* PROBLEMAS A RESOLVER
(1) Traduza para o inglês esta frase da entrevista com Maria do Rosário: "O Eduardo Cunha perdeu a presidência, mas manteve grande influência dentro da Câmara, tanto é que ele consegue protelar por sucessivas vezes a sua cassação efetiva."
(2) Troque "esquerda" por "oposição" e reescreva o trecho da entrevista com Maria do Rosário que vai de "Para compreender melhor" até "de siglas partidárias.", inclusive.

* TRECHO PARA LEITURA
Por Miguel do Rosário, editor-chefe do Cafezinho
O cenário político brasileiro parece caminhar para o encerramento de um ciclo conturbado e o início de outro também de agitação e incertezas, com o golpe praticamente consolidado e a aproximação do afastamento definitivo da presidenta eleita Dilma Rousseff.
Para compreender melhor esse cenário e os novos rumos possíveis para a esquerda, O Cafezinho conversou com a deputada federal Maria do Rosário. Na entrevista, a deputada não poupa críticas ao seu partido, o PT, por ter negligenciado a organização das bases antes que o golpe estivesse em curso, fala sobre a arquitetura do golpe e sobre a necessidade de união da esquerda, independente de siglas partidárias.
O Cafezinho: Deputada, agora o impeachment é uma realidade muito próxima e, apesar de o Eduardo Cunha ter sido afastado da presidência da Câmara, ele ainda é uma figura influente, não é?
Maria do Rosário: O Eduardo Cunha perdeu a presidência, mas manteve grande influência dentro da Câmara, tanto é que ele consegue protelar por sucessivas vezes a sua cassação efetiva. Mas veja: ao mesmo tempo em que ele perdeu espaço dentro da Câmara, ganhou um governo, porque o presidente da República em exercício é refém do Eduardo Cunha e cumpre uma agenda que tem que pactuar. Na minha opinião, o Temer procura ter um espaço pra consolidar uma autonomia maior em relação a Cunha, mas continuará sendo refém porque este golpe custou caro. Custa caro ao país, mas custa caro às artimanhas que eles produziram ao longo desse tempo.

* DADOS DE ORIGEM
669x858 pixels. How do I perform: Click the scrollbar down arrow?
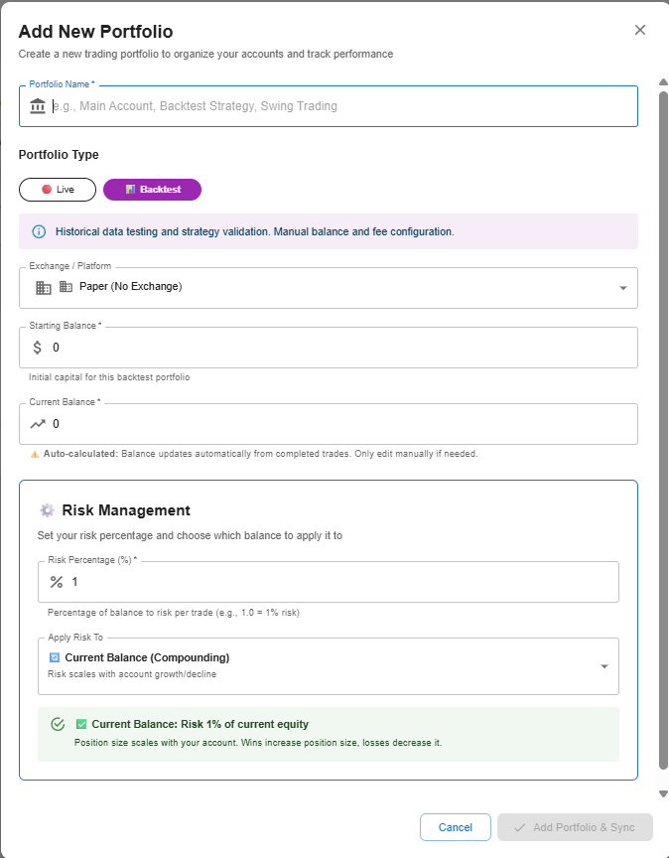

* CONJUNTO DE RESPOSTAS
(1) Eduardo Cunha lost the presidency, but he kept great influence within the Chamber, so much so that he is repeatedly able to postpone the actual revocation of his mandate.

(2)
Para compreender melhor esse cenário e os novos rumos possíveis para a oposição, O Cafezinho conversou com a deputada federal Maria do Rosário. Na entrevista, a deputada não poupa críticas ao seu partido, o PT, por ter negligenciado a organização das bases antes que o golpe estivesse em curso, fala sobre a arquitetura do golpe e sobre a necessidade de união da oposição, independente de siglas partidárias.